WHAT YOU ARE ASKED TO DO — Rewrite the records starting at the line that contains "coordinates (370, 81)." and ending at the end of the records, changing "coordinate pair" to "coordinate tuple" and leaving everything else as it is.

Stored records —
## START

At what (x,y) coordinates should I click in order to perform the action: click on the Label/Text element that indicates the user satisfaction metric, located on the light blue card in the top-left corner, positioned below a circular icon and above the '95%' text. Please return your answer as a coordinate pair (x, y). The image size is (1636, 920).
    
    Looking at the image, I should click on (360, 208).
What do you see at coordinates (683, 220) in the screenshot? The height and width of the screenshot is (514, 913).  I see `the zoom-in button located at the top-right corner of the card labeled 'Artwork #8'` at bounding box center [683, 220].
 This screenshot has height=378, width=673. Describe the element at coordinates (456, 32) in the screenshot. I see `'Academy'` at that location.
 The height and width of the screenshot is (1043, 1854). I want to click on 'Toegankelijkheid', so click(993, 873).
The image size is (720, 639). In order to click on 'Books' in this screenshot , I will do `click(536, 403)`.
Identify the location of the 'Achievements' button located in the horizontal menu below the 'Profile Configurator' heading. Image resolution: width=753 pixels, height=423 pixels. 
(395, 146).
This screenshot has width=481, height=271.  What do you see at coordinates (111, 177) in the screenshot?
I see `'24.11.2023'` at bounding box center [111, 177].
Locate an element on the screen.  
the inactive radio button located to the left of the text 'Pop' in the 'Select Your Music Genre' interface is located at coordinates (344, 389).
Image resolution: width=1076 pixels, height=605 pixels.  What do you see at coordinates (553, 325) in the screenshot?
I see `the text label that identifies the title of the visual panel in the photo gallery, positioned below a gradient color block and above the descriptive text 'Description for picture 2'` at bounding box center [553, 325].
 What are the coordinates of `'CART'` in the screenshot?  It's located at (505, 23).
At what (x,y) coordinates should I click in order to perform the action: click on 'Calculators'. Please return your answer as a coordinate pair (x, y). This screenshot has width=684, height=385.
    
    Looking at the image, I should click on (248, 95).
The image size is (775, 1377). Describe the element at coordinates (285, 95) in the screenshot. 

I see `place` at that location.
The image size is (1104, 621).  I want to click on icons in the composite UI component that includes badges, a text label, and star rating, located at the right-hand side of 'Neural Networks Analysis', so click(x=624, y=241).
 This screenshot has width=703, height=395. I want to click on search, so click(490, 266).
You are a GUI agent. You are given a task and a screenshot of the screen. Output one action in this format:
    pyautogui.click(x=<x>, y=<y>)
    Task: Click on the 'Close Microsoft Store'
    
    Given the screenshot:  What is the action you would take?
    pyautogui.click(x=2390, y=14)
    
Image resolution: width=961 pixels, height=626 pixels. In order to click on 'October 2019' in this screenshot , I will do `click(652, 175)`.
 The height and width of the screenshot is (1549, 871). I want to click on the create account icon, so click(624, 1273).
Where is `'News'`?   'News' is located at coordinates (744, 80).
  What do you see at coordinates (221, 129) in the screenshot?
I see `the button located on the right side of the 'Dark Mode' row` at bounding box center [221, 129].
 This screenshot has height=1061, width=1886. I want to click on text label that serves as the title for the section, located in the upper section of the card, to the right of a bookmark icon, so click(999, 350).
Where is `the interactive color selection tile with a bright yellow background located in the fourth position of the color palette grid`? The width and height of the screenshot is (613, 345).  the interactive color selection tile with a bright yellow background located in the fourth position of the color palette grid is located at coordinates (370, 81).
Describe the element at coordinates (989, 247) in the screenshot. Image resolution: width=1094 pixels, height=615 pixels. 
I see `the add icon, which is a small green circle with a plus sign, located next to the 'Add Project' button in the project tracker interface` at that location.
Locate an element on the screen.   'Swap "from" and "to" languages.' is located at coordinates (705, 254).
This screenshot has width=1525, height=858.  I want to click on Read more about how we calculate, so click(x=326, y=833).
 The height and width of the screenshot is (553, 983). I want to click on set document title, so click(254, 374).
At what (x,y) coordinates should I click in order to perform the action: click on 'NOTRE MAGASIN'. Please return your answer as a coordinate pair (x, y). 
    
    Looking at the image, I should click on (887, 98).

## END

EXERCISE OUTPUT —
Where is `the interactive color selection tile with a bright yellow background located in the fourth position of the color palette grid`? The width and height of the screenshot is (613, 345).  the interactive color selection tile with a bright yellow background located in the fourth position of the color palette grid is located at coordinates (370, 81).
Describe the element at coordinates (989, 247) in the screenshot. Image resolution: width=1094 pixels, height=615 pixels. 
I see `the add icon, which is a small green circle with a plus sign, located next to the 'Add Project' button in the project tracker interface` at that location.
Locate an element on the screen.   'Swap "from" and "to" languages.' is located at coordinates (705, 254).
This screenshot has width=1525, height=858.  I want to click on Read more about how we calculate, so click(x=326, y=833).
 The height and width of the screenshot is (553, 983). I want to click on set document title, so click(254, 374).
At what (x,y) coordinates should I click in order to perform the action: click on 'NOTRE MAGASIN'. Please return your answer as a coordinate tuple (x, y). 
    
    Looking at the image, I should click on (887, 98).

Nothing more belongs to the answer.